Anglers Against Pollution
Hidden nutrient pollution from leaking tap water is devastating UK ecosystems
The Angling Trust’s Water Quality Monitoring Network (WQMN) has revealed an alarming and often-overlooked source of pollution in UK rivers: phosphates from leaking tap water.
While chemical dosing of our drinking water prevents lead poisoning, a shocking 25% of all tap water in England and Wales leaks from pipes into the environment daily, unleashing an estimated 1,200 tonnes of harmful phosphorus annually – the weight of 100 double-decker buses.
This silent crisis is driving the eutrophication – where excess nutrients lead to algal blooms, dissolved oxygen depletion, and harm to fish and other aquatic life.
The Hidden Cost of Protecting Our Health
For centuries, lead pipes were the standard for water supplies. While their use in new plumbing was banned in the UK in 1970 due to the detrimental effects of lead poisoning on human health, countless old lead pipes remain in place. To make water safe to drink, orthophosphate is added to tap water, forming a protective layer inside these pipes and preventing lead from leaching into drinking water. This treatment is highly effective; public tap water meets high safety standards, and phosphates in these concentrations pose no health concerns for humans.
However, this temporary solution comes at an enormous environmental price.
Silent Killer: Leaks Unleash Massive Phosphate Pollution
The problem lies in the staggering amount of water lost to leaks.
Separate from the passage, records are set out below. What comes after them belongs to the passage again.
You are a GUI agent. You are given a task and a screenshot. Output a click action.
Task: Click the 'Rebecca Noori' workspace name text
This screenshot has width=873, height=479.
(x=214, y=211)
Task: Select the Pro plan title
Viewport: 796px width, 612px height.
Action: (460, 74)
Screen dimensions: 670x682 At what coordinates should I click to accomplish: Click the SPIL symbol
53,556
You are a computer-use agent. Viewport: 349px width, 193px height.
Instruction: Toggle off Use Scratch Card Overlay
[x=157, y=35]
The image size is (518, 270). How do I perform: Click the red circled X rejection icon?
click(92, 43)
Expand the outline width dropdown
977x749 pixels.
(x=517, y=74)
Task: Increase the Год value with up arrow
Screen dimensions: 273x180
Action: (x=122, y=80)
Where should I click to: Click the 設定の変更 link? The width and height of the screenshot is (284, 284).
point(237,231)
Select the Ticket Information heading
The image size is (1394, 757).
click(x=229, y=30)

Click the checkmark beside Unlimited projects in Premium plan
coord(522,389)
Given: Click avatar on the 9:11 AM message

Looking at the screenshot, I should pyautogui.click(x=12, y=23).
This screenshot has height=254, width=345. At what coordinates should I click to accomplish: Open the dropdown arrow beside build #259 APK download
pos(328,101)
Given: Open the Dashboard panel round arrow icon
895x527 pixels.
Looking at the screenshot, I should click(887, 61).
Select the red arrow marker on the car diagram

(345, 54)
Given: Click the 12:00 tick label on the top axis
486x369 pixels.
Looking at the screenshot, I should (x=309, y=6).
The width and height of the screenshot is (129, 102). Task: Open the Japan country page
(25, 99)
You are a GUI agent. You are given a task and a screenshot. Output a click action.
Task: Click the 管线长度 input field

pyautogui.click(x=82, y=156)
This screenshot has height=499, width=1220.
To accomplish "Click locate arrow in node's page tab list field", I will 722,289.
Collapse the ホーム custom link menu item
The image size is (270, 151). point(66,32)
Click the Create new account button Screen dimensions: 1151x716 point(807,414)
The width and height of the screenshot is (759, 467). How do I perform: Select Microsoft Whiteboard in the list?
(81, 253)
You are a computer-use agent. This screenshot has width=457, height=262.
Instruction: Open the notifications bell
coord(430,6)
Around 25% of drinking water is lost to leakage from pipes – equating to approximately 40 litres per customer per day. This means the very chemical meant to protect us from lead is instead pouring into the natural environment and harming wildlife.
The WQMN’s alarming findings highlight the scale of the issue, with more than half (62%) of 60 tap water samples maxed out their phosphate monitors at 2.5ppm – the highest possible reading. Volunteers reported samples turning “bright blue,” a phenomenon typically seen only during the most extreme pollution events in natural environments.

More than half of tap water readings maxed out phosphate monitors at 2.5ppm
In our latest annual report, the WQMN found that 34% of all river samples tested between July 2023 and July 2024 breached ‘good ecological status’ for phosphate concentration. While raw sewage and agricultural runoff are major contributors, leakage from pipes is a silent killer that has gone under the radar for decades, making significant contributions to nutrient loads.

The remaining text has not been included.